Endurance Spa 1971 – duel sous contrôle
Endurance Spa 1971 – Duel sou sous contrôle mais duel tendu tout au long de la course. Les deux leaders de l’équipe phare de la saison n’ont cessé de croiser le fer durant l’épreuve. L’un comptait rééditer son succès de l’année précédente, l’autre prendre sa revanche en prouvant qu’il était le plus rapide sur « son » circuit fétiche. Après quatre heures de bataille, les deux prototypes roulent de concert. L’épingle de La Source va bientôt livrer l’équipage vainqueur…
François Coeuret
Porsche mène largement le classement du Championnat du Monde des Marques à la veille de la course se déroulant à Spa. Les équipes Wyer et Martini ont remporté la majorité des courses déjà disputées. Seule l’équipe Alfa Roméo a brisé l’hégémonie de la 917 en s’adjugeant les 1000 km de Brands Hatch, Pescarolo-Stommelen y ont imposé leur 33/3.
Les équipages Wyer sont en concurrence permanente depuis le début de saison à l’instar de l’année précédente. Siffert-Bell ont remporté les 1000 km de Buenos-Aires tandis que Rodriguez-Oliver ont obtenu deux victoires à Daytona et Monza. L’équipe Martini a triomphé à Sebring avec Elford-Larrousse.
En Belgique les essais sont dominés par l’équipage Siffert-Bell qui réalise la pole position devant la Porsche Martini de Elford-Larrousse et la voiture de Rodriguez-Oliver. La seconde Porsche Martini de Marko-V.Lennep se positionne quatrième devant la Ferrari 312PB de Ickx-Regazzoni. Le prototype 3L de la Scuderia, très rapide, lutte cependant à armes inégales face aux 917 de pointe munies d’un flat 12 de 5L. La légèreté de l’italienne ne peut compenser la puissance de l’allemande. Le circuit de Francorchamps privilégie la cavalerie propulsant la Porsche 917. L’usine italienne a volontairement stoppé la course à la puissance en confiant ses 512 à des écuries privées sans apporter d’évolution majeure à son V12 5L. Maranello prépare la saison 72, la réglementation évolue vers un maximum de 3L, cette dernière va rendre obsolète la catégorie Sport à laquelle appartiennent les Porsche 917.
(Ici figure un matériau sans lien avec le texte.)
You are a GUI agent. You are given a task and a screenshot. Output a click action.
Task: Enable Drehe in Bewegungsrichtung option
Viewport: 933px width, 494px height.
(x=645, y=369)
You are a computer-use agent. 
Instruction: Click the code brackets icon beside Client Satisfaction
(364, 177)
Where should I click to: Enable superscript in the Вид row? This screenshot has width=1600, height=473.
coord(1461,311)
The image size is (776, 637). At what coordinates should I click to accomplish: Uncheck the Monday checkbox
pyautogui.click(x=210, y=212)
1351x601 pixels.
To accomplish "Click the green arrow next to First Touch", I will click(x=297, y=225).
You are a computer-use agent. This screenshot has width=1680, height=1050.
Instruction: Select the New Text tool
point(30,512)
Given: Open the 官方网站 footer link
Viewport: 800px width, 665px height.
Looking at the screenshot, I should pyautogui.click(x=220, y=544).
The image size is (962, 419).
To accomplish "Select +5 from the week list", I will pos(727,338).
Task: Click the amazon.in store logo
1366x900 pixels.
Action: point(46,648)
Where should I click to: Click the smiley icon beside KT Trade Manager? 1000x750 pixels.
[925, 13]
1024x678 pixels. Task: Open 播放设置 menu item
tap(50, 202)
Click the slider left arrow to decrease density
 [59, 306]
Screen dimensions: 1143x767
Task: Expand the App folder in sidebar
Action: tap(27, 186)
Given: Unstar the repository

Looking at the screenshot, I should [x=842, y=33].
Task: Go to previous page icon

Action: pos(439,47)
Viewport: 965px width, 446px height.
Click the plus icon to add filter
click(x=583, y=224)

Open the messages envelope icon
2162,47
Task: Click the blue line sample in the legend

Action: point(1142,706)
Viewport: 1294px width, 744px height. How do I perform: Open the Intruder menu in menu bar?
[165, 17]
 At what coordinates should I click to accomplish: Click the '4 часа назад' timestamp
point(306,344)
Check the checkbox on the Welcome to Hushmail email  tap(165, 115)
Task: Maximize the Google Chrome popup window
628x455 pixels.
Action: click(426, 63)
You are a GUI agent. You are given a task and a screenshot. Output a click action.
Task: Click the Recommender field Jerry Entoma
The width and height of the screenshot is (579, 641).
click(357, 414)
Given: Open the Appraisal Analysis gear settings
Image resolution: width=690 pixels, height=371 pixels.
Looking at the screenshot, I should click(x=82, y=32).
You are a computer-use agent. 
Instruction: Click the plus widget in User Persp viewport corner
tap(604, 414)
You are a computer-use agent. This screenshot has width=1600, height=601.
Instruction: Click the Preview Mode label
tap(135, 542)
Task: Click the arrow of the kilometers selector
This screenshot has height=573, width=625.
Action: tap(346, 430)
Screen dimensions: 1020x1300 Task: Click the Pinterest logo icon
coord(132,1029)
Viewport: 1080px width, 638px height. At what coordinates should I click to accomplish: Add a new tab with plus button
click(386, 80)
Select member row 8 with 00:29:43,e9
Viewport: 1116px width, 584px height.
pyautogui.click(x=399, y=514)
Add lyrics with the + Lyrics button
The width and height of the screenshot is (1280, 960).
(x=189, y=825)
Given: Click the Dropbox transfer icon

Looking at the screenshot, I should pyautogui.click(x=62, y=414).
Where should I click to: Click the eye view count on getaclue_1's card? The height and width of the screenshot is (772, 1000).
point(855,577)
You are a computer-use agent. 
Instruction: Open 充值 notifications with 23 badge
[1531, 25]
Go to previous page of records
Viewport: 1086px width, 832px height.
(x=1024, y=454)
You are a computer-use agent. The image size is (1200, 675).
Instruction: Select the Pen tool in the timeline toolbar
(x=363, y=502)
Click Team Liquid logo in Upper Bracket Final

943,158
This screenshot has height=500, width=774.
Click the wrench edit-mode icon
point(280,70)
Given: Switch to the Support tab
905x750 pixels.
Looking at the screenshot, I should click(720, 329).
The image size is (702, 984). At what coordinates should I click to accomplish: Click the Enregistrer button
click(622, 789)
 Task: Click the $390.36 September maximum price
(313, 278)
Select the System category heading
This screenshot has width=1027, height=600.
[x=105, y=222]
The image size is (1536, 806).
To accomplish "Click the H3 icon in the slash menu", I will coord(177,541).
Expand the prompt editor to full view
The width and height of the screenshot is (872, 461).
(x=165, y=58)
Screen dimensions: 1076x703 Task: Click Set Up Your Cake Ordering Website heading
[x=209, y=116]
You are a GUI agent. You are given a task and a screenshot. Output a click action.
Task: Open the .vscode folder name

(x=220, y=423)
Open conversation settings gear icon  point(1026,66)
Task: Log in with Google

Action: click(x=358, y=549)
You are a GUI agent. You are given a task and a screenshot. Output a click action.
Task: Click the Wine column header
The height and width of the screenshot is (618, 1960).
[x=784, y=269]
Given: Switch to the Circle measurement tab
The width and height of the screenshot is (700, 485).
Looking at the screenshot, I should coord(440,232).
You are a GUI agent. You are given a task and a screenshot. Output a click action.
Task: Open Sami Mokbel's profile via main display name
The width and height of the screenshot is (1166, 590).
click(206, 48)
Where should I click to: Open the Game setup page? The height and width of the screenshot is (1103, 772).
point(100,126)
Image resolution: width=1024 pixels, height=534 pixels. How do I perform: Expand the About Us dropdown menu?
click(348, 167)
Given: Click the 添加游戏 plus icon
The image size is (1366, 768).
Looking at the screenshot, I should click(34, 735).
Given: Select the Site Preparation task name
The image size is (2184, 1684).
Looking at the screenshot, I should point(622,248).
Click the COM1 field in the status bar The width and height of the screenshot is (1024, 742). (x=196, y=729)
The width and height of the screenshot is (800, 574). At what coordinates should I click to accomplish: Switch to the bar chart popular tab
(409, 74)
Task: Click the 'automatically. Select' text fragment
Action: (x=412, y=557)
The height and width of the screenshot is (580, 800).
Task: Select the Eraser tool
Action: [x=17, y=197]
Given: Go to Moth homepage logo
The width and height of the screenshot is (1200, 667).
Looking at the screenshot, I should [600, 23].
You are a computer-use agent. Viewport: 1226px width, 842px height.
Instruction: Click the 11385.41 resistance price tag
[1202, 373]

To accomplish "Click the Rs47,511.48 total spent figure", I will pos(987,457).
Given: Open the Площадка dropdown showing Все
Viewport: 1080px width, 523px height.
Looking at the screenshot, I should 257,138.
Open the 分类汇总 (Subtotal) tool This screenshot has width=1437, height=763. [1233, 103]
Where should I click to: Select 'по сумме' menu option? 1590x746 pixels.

Les essais se sont déroulés de manière inhabituelle pour ce qui concerne les équipes Wyer et Alfa-Roméo. Les pilotes de pointe, après avoir bouclé quelques tours au début des essais, s’éclipsent pour se rendre en Angleterre. Ils disputent l’International Trophy le samedi précédant l’épreuve de Spa, une course de F1 hors championnat courue à Silverstone. Rodriguez, Siffert et Pescarolo laissent à leurs co-équipiers respectifs le soin de qualifier les autos. Bell sort vainqueur de ces qualifications, dominant Oliver de plus de 3 secondes. Il boucle un remarquable tour en 3’16’’00, nouveau record. Rentrés en jet à Spa pour les 1000km, les trois pilotes F1 sont à pied d’œuvre le dimanche de la course.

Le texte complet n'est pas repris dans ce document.